*** AVAILABLE DATA Section Begins ***
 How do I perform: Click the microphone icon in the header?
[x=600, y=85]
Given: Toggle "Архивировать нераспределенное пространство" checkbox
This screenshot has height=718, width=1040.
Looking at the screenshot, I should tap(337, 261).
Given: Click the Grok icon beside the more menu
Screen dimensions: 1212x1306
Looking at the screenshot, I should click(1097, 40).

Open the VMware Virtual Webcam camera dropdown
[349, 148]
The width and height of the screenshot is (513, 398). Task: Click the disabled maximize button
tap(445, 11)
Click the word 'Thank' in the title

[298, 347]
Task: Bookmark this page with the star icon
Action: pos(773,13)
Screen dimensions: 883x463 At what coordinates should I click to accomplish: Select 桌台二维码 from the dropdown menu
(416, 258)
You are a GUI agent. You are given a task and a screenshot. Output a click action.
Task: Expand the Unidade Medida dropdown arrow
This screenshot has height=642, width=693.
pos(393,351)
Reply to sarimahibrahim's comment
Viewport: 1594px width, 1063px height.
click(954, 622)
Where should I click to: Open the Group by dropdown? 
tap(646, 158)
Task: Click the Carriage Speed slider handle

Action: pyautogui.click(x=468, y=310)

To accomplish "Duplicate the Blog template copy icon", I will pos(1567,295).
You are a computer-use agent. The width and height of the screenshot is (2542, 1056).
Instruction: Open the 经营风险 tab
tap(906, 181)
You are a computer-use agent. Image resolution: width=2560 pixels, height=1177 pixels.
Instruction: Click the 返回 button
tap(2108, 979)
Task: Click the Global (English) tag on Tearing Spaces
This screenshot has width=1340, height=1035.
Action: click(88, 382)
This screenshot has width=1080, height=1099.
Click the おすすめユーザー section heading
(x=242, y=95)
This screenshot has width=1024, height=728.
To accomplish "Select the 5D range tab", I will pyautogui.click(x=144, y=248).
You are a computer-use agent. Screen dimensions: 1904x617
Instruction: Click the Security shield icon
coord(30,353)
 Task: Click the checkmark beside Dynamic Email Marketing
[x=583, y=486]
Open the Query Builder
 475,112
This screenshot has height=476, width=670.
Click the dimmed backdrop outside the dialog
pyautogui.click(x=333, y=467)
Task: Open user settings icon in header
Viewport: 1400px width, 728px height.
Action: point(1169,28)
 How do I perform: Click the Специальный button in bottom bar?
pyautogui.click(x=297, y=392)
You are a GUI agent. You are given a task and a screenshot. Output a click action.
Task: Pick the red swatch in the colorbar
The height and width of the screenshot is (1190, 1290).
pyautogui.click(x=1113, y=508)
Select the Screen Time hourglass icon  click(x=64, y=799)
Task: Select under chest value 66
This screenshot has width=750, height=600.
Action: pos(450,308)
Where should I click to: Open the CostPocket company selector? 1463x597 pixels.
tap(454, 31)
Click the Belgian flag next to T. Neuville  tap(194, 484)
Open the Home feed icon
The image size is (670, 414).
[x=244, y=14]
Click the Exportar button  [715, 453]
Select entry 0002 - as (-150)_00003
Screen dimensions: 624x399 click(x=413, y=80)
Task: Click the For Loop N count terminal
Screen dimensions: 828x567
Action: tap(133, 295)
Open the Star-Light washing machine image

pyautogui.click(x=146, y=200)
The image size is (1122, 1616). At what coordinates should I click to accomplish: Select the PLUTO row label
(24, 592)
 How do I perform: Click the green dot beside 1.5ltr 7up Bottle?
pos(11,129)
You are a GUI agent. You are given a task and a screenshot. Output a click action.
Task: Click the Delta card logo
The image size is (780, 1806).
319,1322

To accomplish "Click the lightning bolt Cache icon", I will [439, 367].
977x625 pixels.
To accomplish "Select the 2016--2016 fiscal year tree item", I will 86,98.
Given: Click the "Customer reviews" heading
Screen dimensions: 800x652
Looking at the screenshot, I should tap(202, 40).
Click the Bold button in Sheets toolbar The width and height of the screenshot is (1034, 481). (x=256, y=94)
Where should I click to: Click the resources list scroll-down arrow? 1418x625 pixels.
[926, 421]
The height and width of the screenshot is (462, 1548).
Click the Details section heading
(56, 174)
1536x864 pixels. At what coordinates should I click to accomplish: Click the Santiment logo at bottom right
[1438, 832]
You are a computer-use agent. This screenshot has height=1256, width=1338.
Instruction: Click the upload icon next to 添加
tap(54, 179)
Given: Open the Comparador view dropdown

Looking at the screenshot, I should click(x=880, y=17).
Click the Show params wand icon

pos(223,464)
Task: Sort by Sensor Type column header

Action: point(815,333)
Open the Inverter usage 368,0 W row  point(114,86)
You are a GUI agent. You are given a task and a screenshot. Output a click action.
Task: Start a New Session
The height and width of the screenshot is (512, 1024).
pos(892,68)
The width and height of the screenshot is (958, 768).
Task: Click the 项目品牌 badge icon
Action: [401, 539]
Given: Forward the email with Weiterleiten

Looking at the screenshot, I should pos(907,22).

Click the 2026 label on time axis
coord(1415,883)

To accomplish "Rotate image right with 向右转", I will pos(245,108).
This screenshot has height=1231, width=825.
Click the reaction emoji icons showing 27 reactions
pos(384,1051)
*** AVAILABLE DATA Section Ends ***
§ **PROBLEM REQUIREMENTS**: For the string "computer", show each line of the listing where it appears.

§ **YOUR RESPONSE**:
You are a computer-use agent. The width and height of the screenshot is (2542, 1056).
You are a computer-use agent. Image resolution: width=2560 pixels, height=1177 pixels.
You are a computer-use agent. Screen dimensions: 1904x617
You are a computer-use agent. This screenshot has height=1256, width=1338.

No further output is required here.